To my delight, booting on the client works quite well at first. However, there are long pauses when loading the kernel (when the spinner is displayed on the console). The spinner stops for a few seconds and then continues to spin. At the moments when the spinner continues to spin, a message appears on the Qemu console:

```
qemu-system-x86_64: iSCSI: NOP timeout. Reconnecting...
qemu-system-x86_64: iSCSI: NOP timeout. Reconnecting...
...
```

On the server, there is no indication of the cause of the timeouts - only an output in the syslog that a reconnect has taken place with some regularity:

```
...
Sep 18 08:24:03 saturn iscsi-target: > iSCSI Normal login successful from iqn.1994-04.org.netbsd.iscsi-target:target0 on 192.168.2.140 disk 0, ISID 140969396928512, TSIH 182 Sep 18 08:24:28 saturn iscsi-target: > iSCSI Normal login successful from iqn.1994-04.org.netbsd.iscsi-target:target0 on 192.168.2.140 disk 0, ISID 141669559369728, TSIH 183 Sep 18 08:24:53 saturn iscsi-target: > iSCSI Normal login successful from iqn.1994-04.org.netbsd.iscsi-target:target0 on 192.168.2.140 disk 0, ISID 141210014318592, TSIH 184 Sep 18 08:25:18 saturn iscsi-target: > iSCSI Normal login successful from iqn.1994-04.org.netbsd.iscsi-target:target0 on 192.168.2.140 disk 0, ISID 140802084110336, TSIH 185
```

While at the time of booting these irregularities do not seem to matter much (I assume that the BIOS routines in Qemu are tolerant enough here), later on when initialising the emulated ATA controller this leads first to a downgrade from DMA to PIO4, and finally to a series of "lost interrupt", which leads to "device timeout" on wd0 and finally to a system that is caught in a never-ending retry loop.

Which I can rule out:

- Problems with the network quality - the devices involved are wired with 1GB/s LAN and have no problems in other network-heavy scenarios.

- There is no firewall

- Even during the "hangs" there is no high CPU load on the systems involved.

What else I noticed:

- During the "hangs", the iscsi-target process on the server is stuck in the "netio/0" state.
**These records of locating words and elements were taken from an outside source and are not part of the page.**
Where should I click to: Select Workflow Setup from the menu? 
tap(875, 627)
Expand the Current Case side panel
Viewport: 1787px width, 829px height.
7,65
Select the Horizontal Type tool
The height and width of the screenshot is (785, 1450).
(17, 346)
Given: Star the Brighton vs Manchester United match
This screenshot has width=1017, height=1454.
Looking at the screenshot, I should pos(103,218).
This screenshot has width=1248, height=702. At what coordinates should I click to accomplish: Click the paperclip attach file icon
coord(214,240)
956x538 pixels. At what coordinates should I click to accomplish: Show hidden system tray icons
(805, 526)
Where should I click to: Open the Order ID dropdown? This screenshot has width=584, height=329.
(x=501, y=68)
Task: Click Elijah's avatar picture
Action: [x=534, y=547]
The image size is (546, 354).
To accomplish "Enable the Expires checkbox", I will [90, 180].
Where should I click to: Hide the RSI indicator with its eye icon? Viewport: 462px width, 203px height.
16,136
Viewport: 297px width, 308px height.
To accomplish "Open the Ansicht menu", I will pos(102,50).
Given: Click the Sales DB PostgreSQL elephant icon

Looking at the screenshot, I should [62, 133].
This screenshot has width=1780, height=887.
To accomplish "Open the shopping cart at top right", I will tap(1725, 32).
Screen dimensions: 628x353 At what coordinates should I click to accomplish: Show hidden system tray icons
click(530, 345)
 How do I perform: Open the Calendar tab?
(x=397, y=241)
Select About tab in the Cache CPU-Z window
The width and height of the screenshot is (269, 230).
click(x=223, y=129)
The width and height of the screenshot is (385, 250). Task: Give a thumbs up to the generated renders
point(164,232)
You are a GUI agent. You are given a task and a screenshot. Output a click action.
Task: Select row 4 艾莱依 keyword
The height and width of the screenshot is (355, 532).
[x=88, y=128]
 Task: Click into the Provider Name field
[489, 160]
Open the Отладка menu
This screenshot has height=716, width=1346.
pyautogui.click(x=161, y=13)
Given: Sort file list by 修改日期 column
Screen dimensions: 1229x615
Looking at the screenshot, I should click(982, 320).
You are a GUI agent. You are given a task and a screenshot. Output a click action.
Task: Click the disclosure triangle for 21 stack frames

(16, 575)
When the system has recovered and data is flowing, it switches between "netio/0" and "netio/1" every second or so.

This is certainly a very special scenario and I suspect that I will have to test the whole thing without ZFS involvement (i.e. with a VND). However, if anyone has a tip or even experience with this, I would be very grateful.